The filmmakers claim that its not, but 30 MINUTES OR LESS is loosely based, or at least very, very similar to, a true account. Jesse Eisenberg plays a slacker pizza delivery boy who is never able to meet the “30 minutes or less” delivery guarantee of his asshole boss’ pizza shop. He’s roommates with his best friend, Aziz Ansari, but the two have just had an argument and now their friendship is over. In the meantime, we get introduced to Danny McBride and his delinquent friend, Nick Swardson. McBride still lives at home under the domineering shadow of his military dad, who is played by Fred Ward. McBride cannot wait to live on his own and have his own life. One day he confides in a stripper that he plans on killing his father so that he can get all his millions and open up a tanning salon that will really be a front for a prostitution ring. The stripper tells him she knows just the right person to help McBride kill his dad. However, after meeting the stripper, McBride and his buddy decide that a better idea will be to kidnap some unlucky soul, strap a real bomb on their chest, and make that person go and rob a bank in order to get the money that McBride needs for his business venture. That unlucky soul turns out to be Jesse Eisenberg. Eisenberg is given 10 hours to pull off a bank heist, which he does with the help of Aziz Ansari (after they patch things up). Of course, nothing is that simple, and what was a seemingly easy bank job turns out to be a complicated mess all wrapped into an action-comedy story that I think was intended to be an homage to the buddy action movies of the 80s.
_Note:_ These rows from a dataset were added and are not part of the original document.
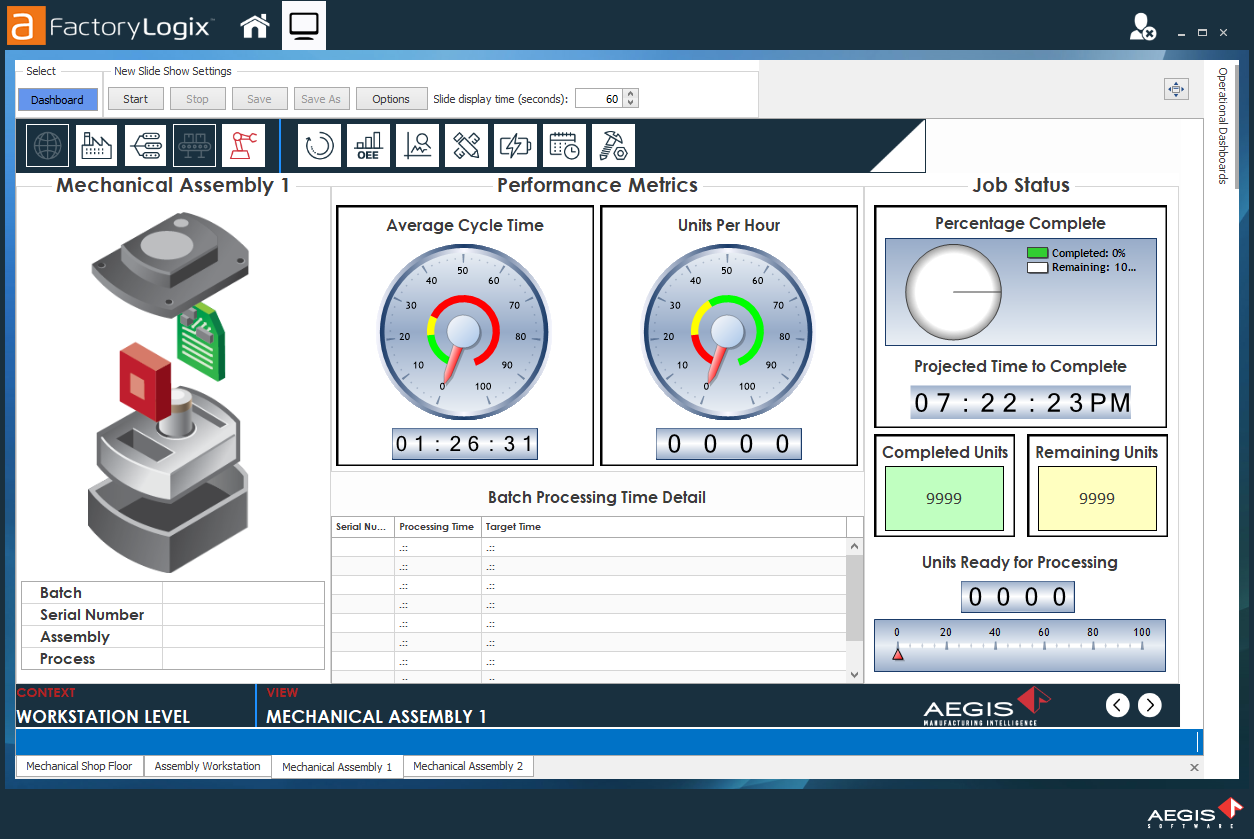Viewport: 1254px width, 839px height.
Task: Click the chart analysis magnifier icon
Action: tap(417, 145)
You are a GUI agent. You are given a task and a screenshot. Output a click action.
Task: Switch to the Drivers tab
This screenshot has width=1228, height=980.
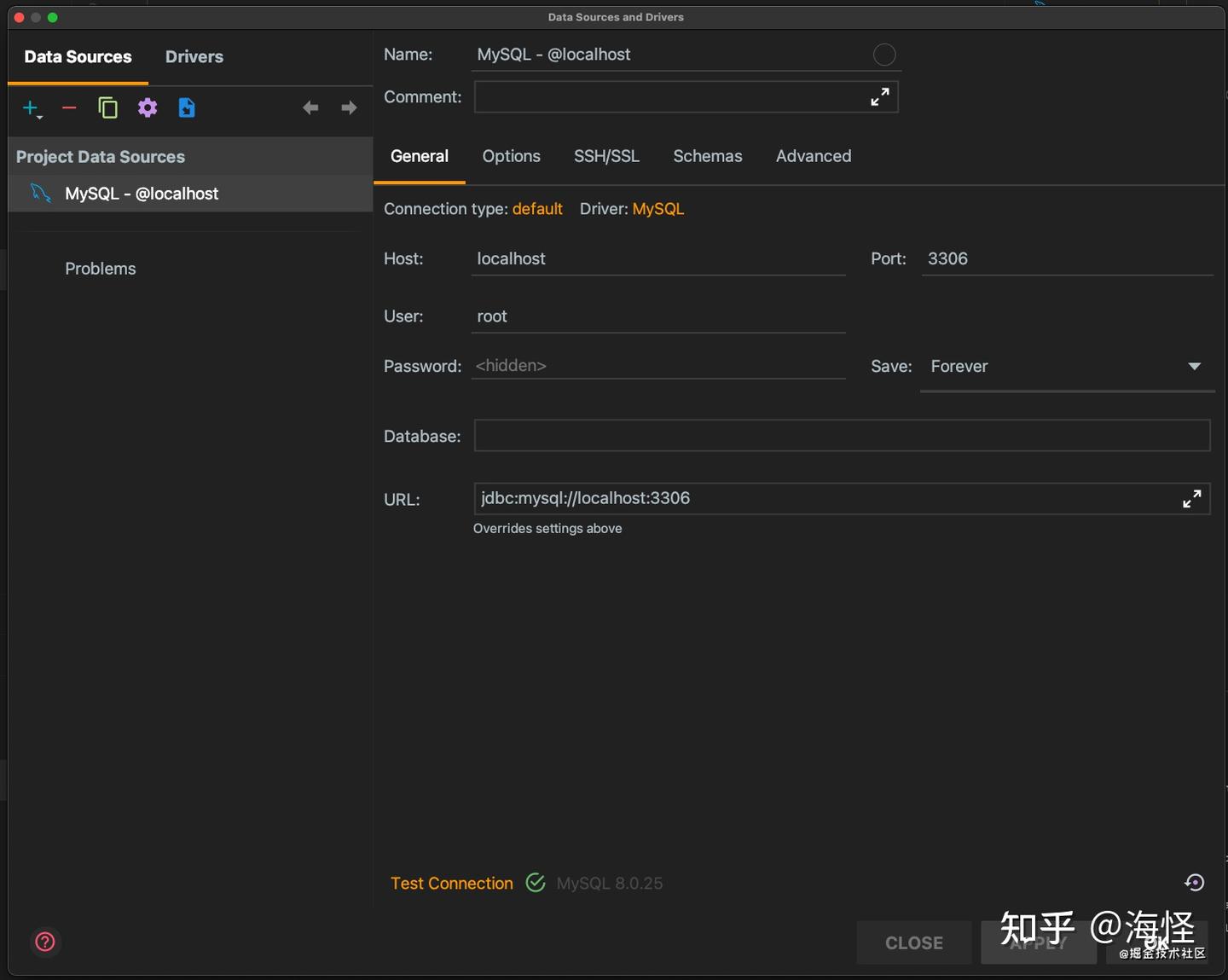coord(194,56)
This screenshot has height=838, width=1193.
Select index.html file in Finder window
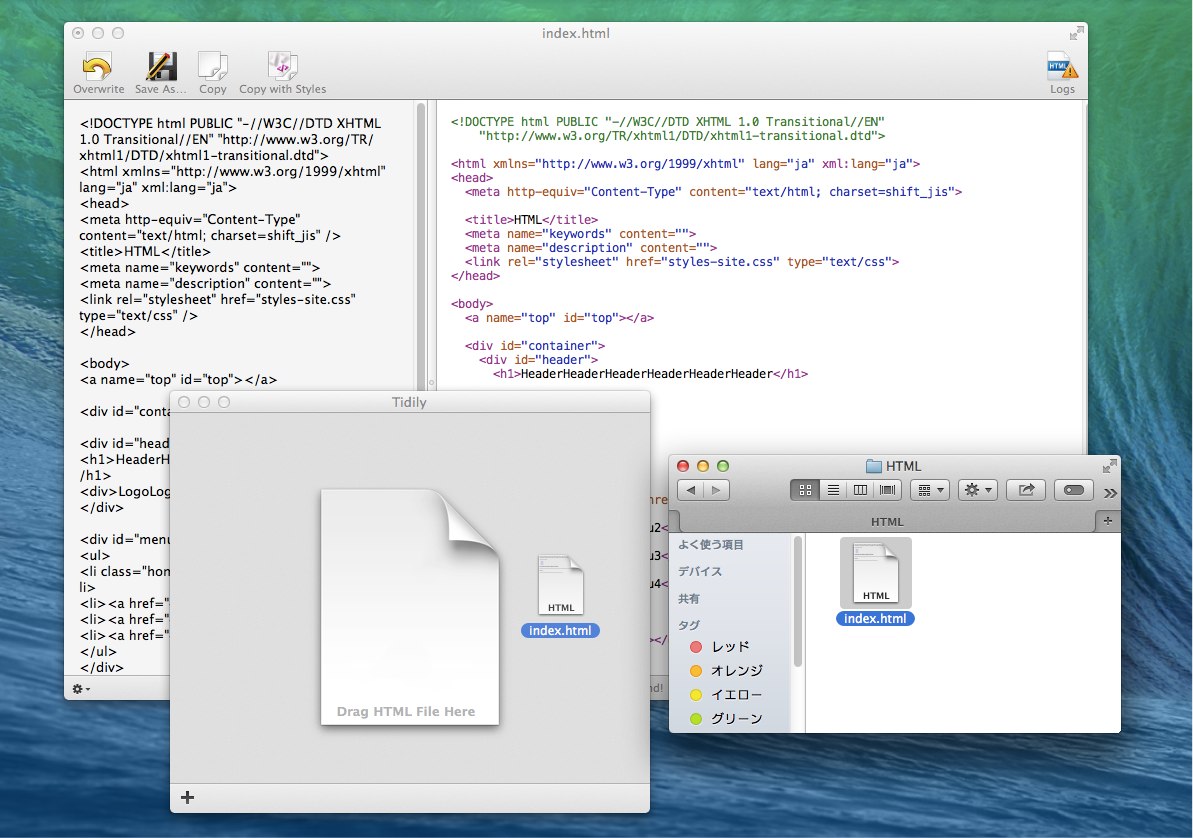point(875,582)
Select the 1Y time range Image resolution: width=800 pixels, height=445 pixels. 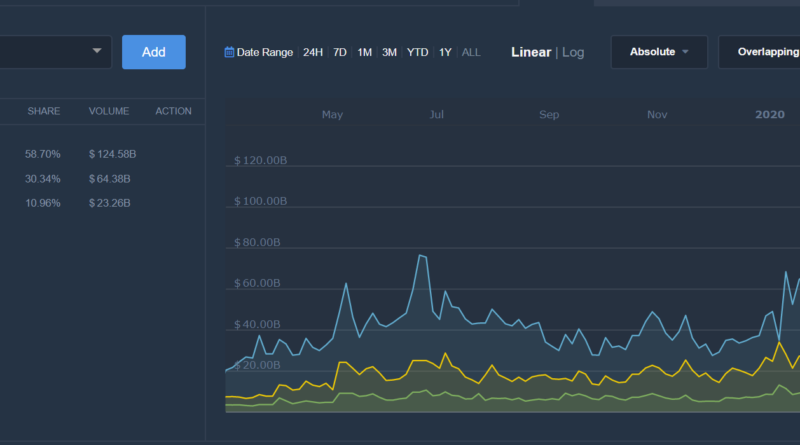[445, 52]
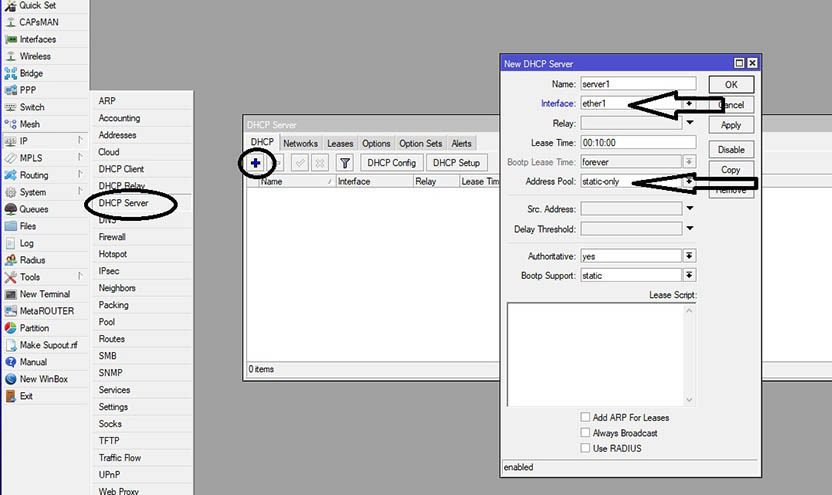
Task: Open Wireless from the sidebar
Action: pyautogui.click(x=34, y=56)
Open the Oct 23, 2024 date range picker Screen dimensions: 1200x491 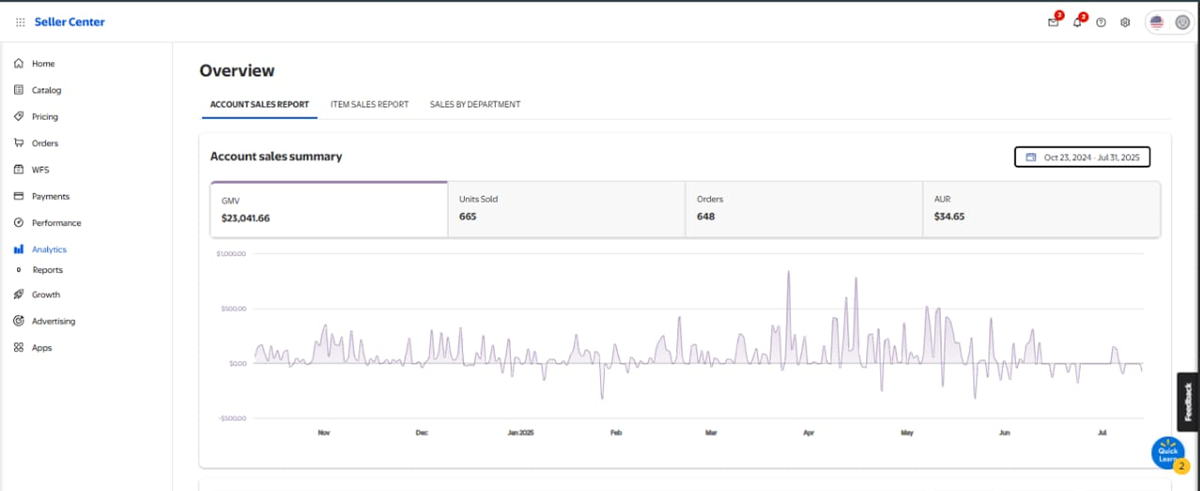click(1082, 157)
First, I just want to thank Columbia Pictures with the bottom of my heart for making sure the film’s running time is only 1 hour and 23 minutes. Even that length proved to be too much for this film. In watching 30 MINUTES OR LESS, I got the feeling that Ruben Fleischer wasn’t sure of the direction he wanted his movie to take. I’ve read in various online reports that the director intended this film to be a buddy action-comedy that would be reminiscent of 1980’s buddy action comedies like LETHAL WEAPON and DIE HARD (both of these films are mentioned by Jesse Eisenberg and Aziz Ansari during the movie). Some parts of the film, such as the bank heist and subsequent car chase sequences, do remind you of those earlier films, but all in all, 30 MINUTES OR LESS doesn’t contain enough references in the narrative or even its concept to pay tribute to 80s buddy action comedies. If you want to truly see an homage to a genre done right, check out Quentin Tarantino’s KILL BILL movies. Tarantino takes the defining elements of kung fu and samurai movies and crafts an original film that serves as both an homage and a film that stands among those older movies. 30 MINUTES OR LESS is an utter failure in that regard and simply having a few action scenes populated by actor-comedians whose lines mention LETHAL WEAPON and DIE HARD is not enough.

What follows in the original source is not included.